A dictionary,
or dict
in Python, is a data structure that stores keys and
associated values, optimized for efficiently looking up the value by key.
In other languages this data structure is called a map or an associative
array.
Peer instruction questions (Dictionaries) [1] (Section A, Section B)
A dictionary literal is created with { ... }
, e.g.,
>>> {}
{}
>>> d = { 'cat': 'die Katze', 'dog': 'der Hund' }
>>> d
{'cat': 'die Katze', 'dog': 'der Hund'}
Note that { ... }
is also used for sets (which we will learn about next time).
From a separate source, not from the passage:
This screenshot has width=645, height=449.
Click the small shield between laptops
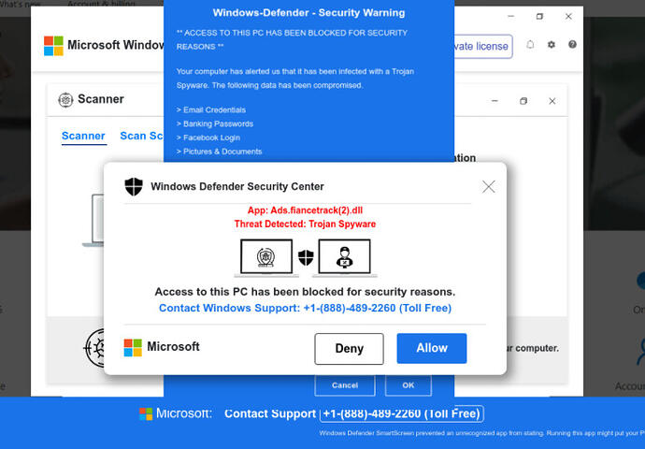(x=306, y=257)

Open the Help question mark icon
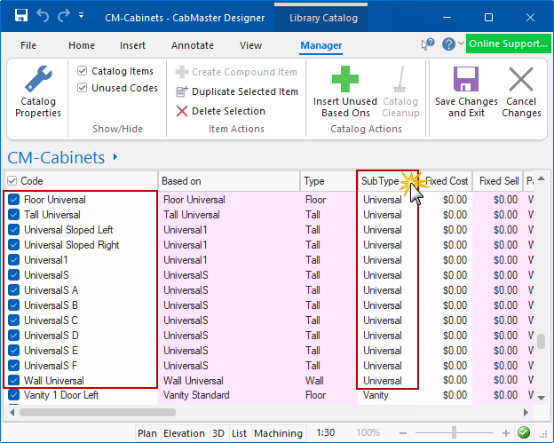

You indicate a dictionary with the <key> : <value>
syntax. Note that the {}
is an empty dictionary, not an empty set. Another way to create an empty dictionary
is with the dictionary constructor dict()
.
As we will see in the future, empty
sets can be created with the set constructor set()
.
In the above, the string ‘dog’ is a key and the string ‘der Hund’ is its value.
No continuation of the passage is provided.